Unfortunately, this is not the only example an underrepresentation of women in important leadership roles within state government.  There are 26 members of your cabinet and only four of them are women.  This is far fewer than previous governors.  Moreover, the women you have chosen for cabinet positions are entrusted with smaller agencies, smaller budgets and smaller staffs than their male cabinet members. 

At the same time that we see a lack of women in executive offices and appointments, we look at our legislative chambers and see far fewer women in leadership positions.  In the Ohio House, among the 25 chairs of the standing committees and subcommittees, there is only one female chair.  In the Ohio Senate, there are 14 different committee chairs and again only one is female. 

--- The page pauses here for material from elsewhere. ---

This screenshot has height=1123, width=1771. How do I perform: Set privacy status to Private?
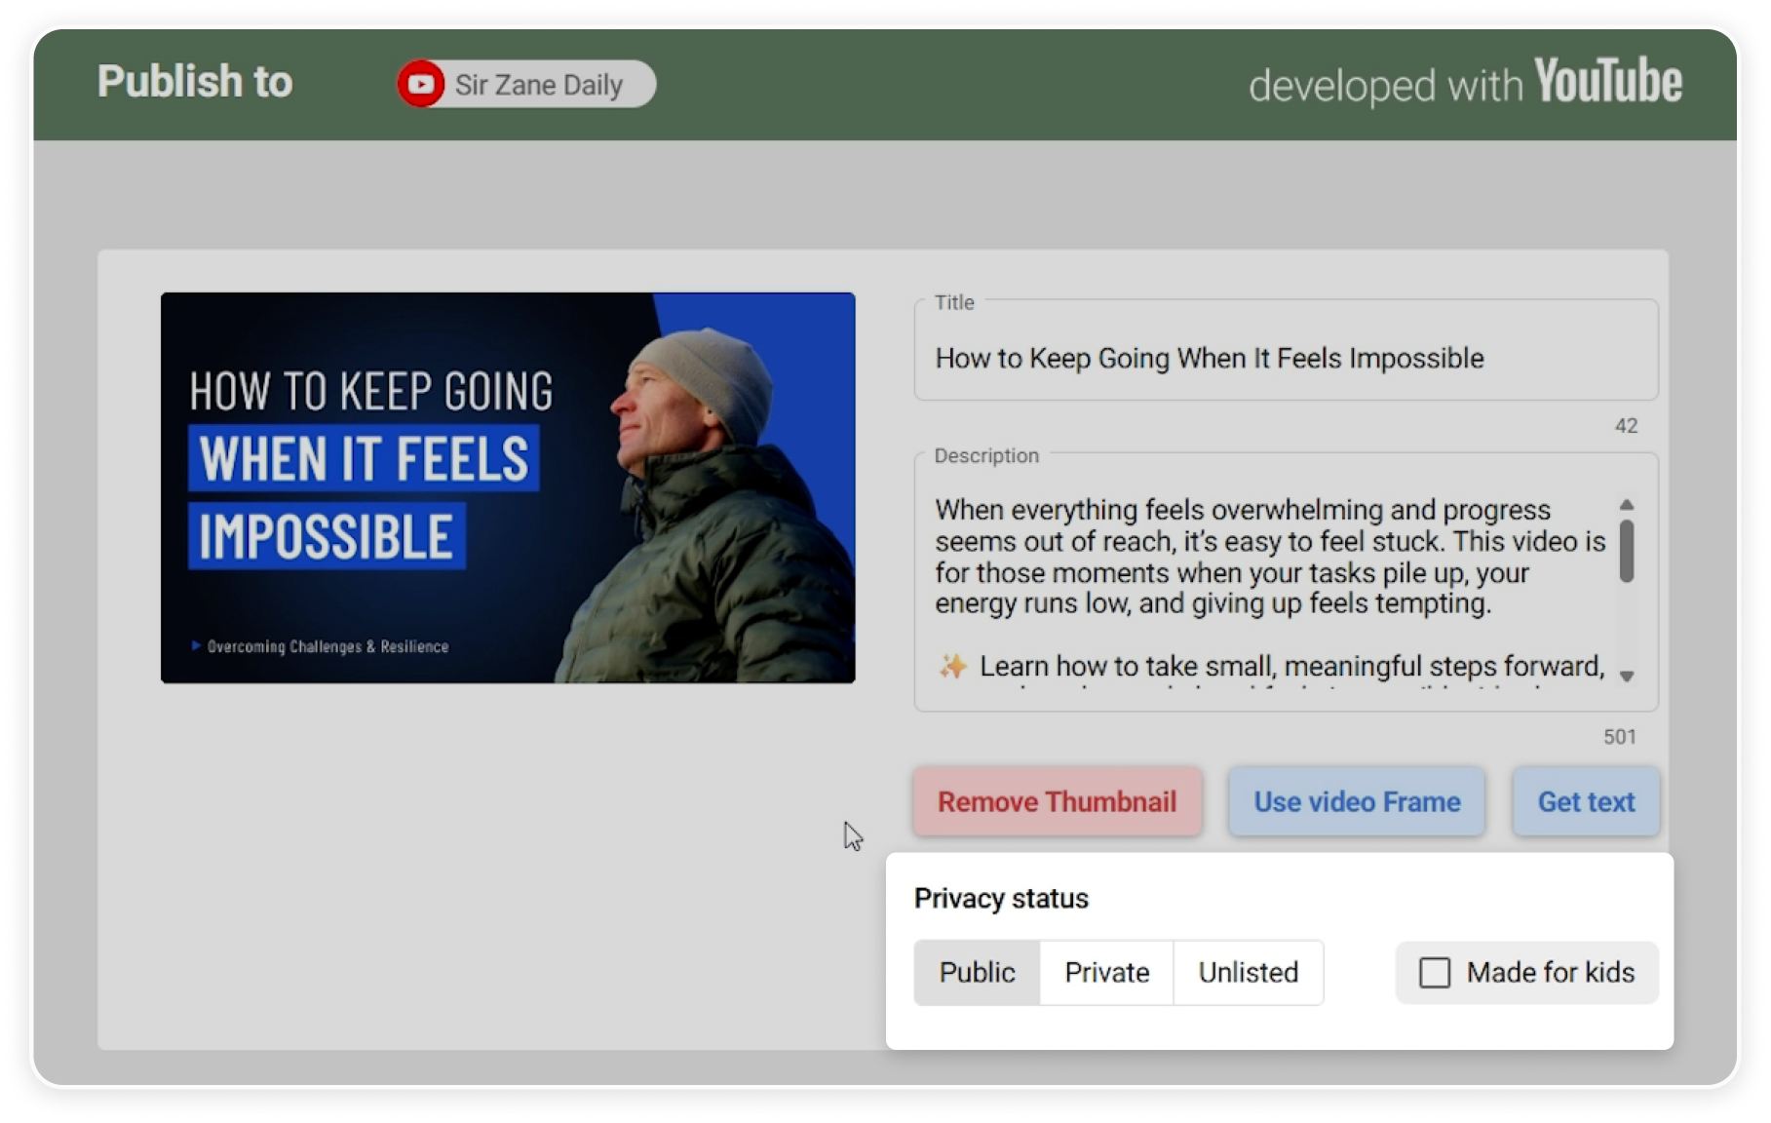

In addition to this gross underrepresentation of women in state government, it has also come to our attention that the Governor’s Office of Women’s Initiatives and Outreach has been inexplicably dismantled.  This is yet another troubling sign that public policy issues concerning women are not getting the attention or support from your administration.

Not giving women a voice in important decision-making roles is a trend that could do long-term damage to the women in our state and to the state as a whole.  Women are being hit hardest by state and local government budget cuts across the country because women make up a larger proportion of the public sector workforce.  Women are also recovering more slowly than men from the national recession caused by the recklessness of the financial industry.  This is a problem that we ignore at our peril [Chicago Sun Times, 6/15/2011].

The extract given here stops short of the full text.